Le 22 septembre 2013, la révision de la loi sur le travail concernant l’ouverture des shops 24 heures sur 24 était acceptée en votation populaire par 55,8% des votants. Seuls 5 cantons (Jura, Neuchâtel, Fribourg, Valais et Uri) s’opposaient à ce que le Parti Suisse du Travail-POP interprétait comme «un premier pas vers une libéralisation des heures d’ouverture dans le commerce de détail en Suisse». Dans son communiqué publié le jour des votations, le PST-POP prévoyait que cette étape ne serait que la première d’une longue série d’attaques du patronat contre la limitation du temps de travail des vendeurs et des vendeuses.
Magasins ouverts de 6 à 20 heures
Et la prédiction s’est confirmée. Le lundi 29 février dernier, le Conseil national a accepté par 122 voix contre 64 le projet de loi fédérale sur les heures d’ouverture des magasins (LOMag) proposé par le Conseil fédéral en réponse à la motion du Conseiller aux États PDC Filippo Lombardi. Prétextant un besoin d’harmonisation, le grand actionnaire de la holding TImedia demandait que les cantons autorisent aux commerces de détail d’ouvrir au moins de 6 à 20 heures du lundi au vendredi et de 6 à 19 heures le samedi. Le Conseil fédéral lui-même, dans son rapport sur la consultation, admet que le projet est controversé et signale que si un grand nombre des réponses reçues était favorable à la nouvelle loi, c’est aussi parce qu’«un grand nombre d’entreprises de la branche du commerce de détail a pris position individuellement en plus des associations faîtières». La grande majorité des cantons, les syndicats, les partis de gauche et le PEV (Parti évangélique suisse) rejetaient en revanche la mise en œuvre de la motion Lombardi. Tout comme le Conseil des États, qui a refusé l’entrer en matière sur le sujet. La balle est maintenant à nouveau dans son camp: s’il refuse à nouveau le projet, la LOMag sera abandonnée. S’il l’accepte, nous pourrons bientôt faire nos commissions à 6 heures du matin dans toute la Suisse.
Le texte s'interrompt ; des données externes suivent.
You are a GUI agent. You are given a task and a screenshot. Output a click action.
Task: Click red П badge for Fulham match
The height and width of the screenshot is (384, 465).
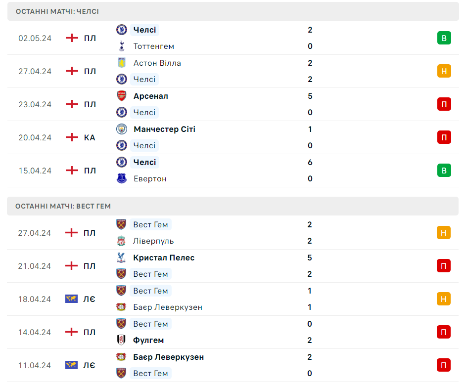click(444, 332)
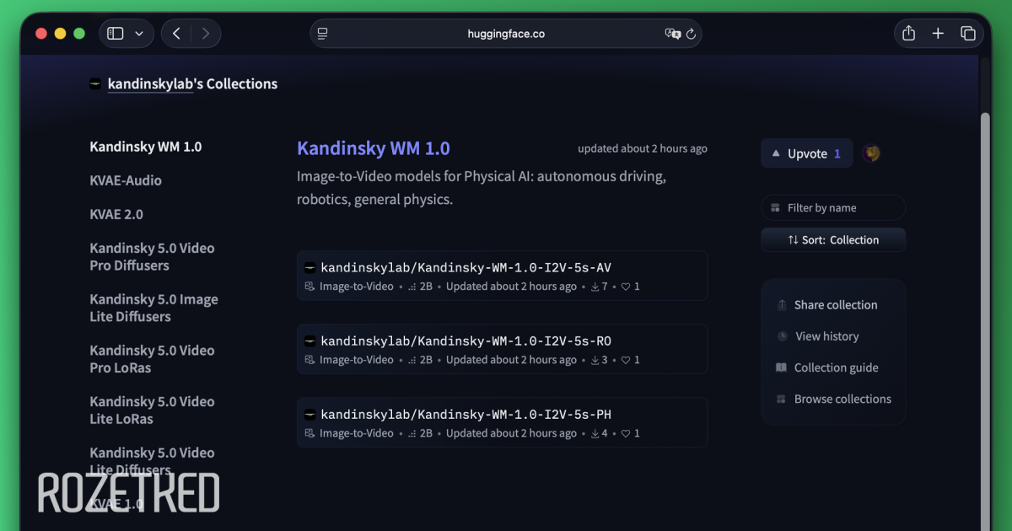Show the tab overview icon
The image size is (1012, 531).
tap(968, 34)
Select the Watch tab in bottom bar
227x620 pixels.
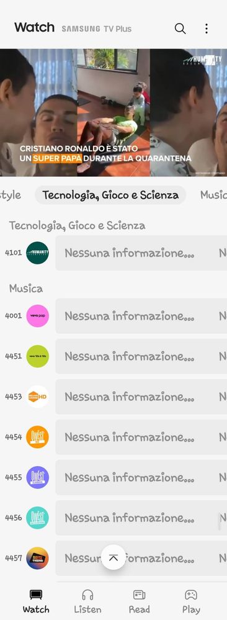[x=36, y=601]
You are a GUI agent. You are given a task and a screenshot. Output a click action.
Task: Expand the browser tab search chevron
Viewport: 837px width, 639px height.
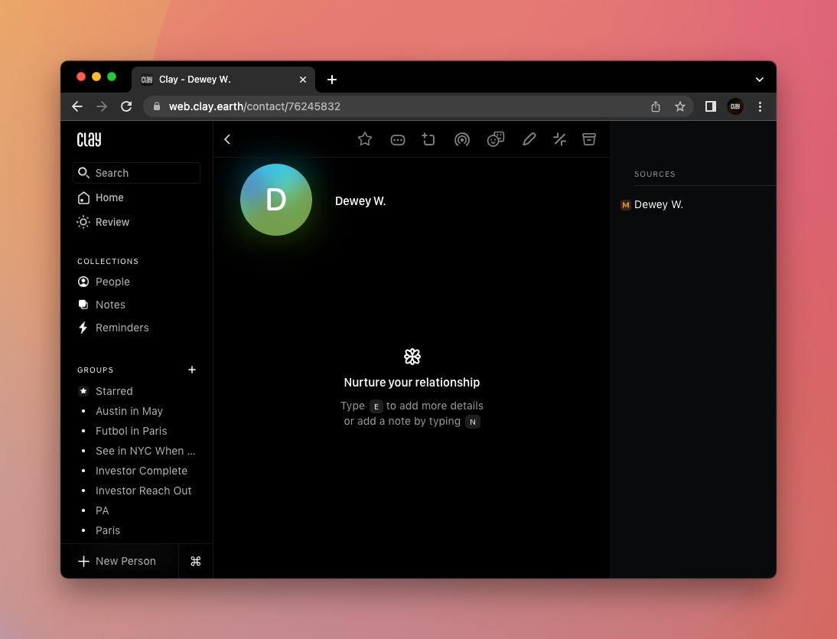(x=759, y=80)
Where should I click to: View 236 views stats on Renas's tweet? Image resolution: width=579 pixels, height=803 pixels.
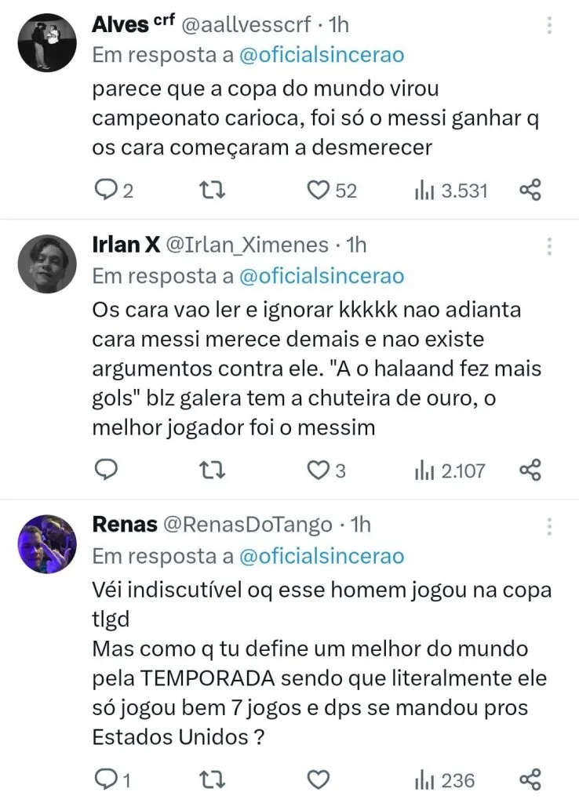[445, 780]
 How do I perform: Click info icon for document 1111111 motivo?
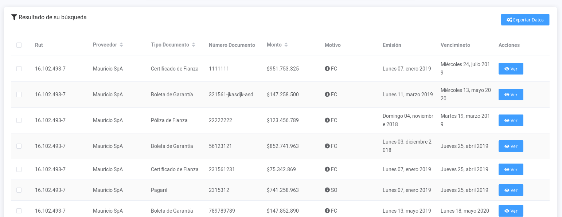point(327,69)
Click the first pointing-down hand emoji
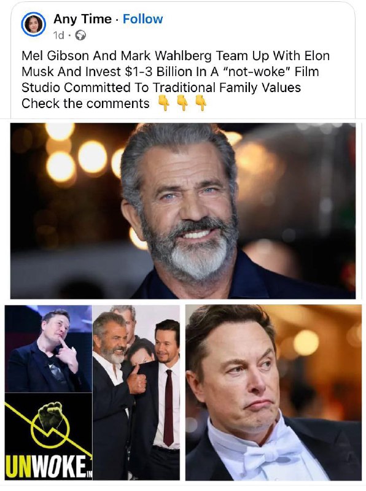 164,103
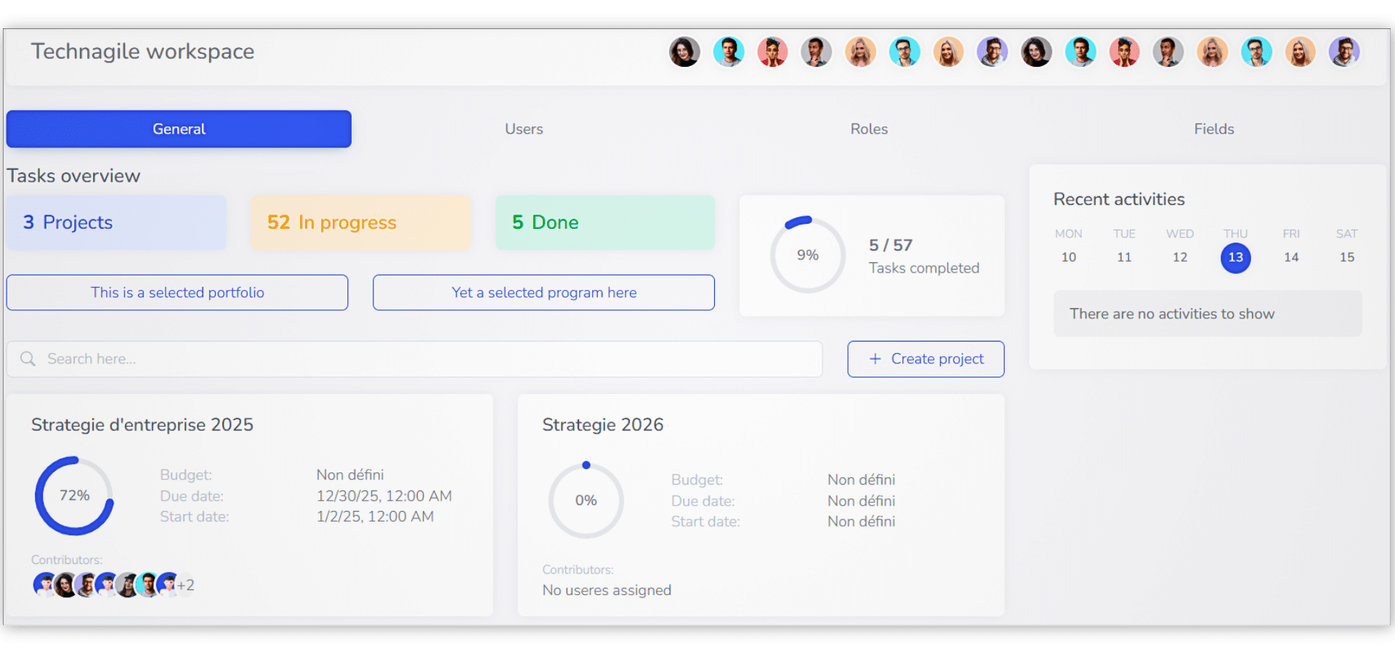Image resolution: width=1395 pixels, height=654 pixels.
Task: Click the 72% progress ring
Action: pyautogui.click(x=74, y=496)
Consacrer son temps libre à autre chose?
Cette tendance à la libéralisation en inquiète certains. Comme l’a souligné le conseiller national Denis de la Reussille dans sa prise de position, «les modifications se feront au détriment des travailleuses et des travailleurs concernés, alors que leurs conditions de travail sont déjà particulièrement précaires». Le syndicat UNIA a d’ailleurs récemment publié un sondage révélant que 96% des sondés dans le secteur s’opposeraient à la nouvelle LOMag. Rien d’étonnant, puisque, comme l’a rappelé Denis de la Reussille, «les horaires qui font travailler tard le soir, les horaires morcelés et le travail sur appel sont déjà la cause de l’augmentation du stress et des cas d’épuisement professionnel, appelés aussi burn-out, chez les travailleuses et travailleurs et empêchent toujours plus de concilier vie de famille et vie professionnelle». Par ailleurs, au-delà de la péjoration des conditions de travail qu’elle représente, la LOMag pose une question fondamentale: voulons-nous accepter un modèle de société qui fait de nous des consommateurs et des consommatrices 24 heures sur 24? S’il est normal que certaines activités fonctionnent sans arrêt (hôpitaux, transports publics…), on peut en revanche douter que l’ouverture de supermarchés à toute heure du jour et de la nuit représente un progrès. S’opposer à la LOMag et à toute volonté de libéraliser largement les heures d’ouverture de certains commerces, c’est défendre le personnel de la vente, mais c’est également dire que nous, citoyennes et citoyens, voulons consacrer notre temps libre à d’autres choses qu’à la désormais sacro-sainte consommation.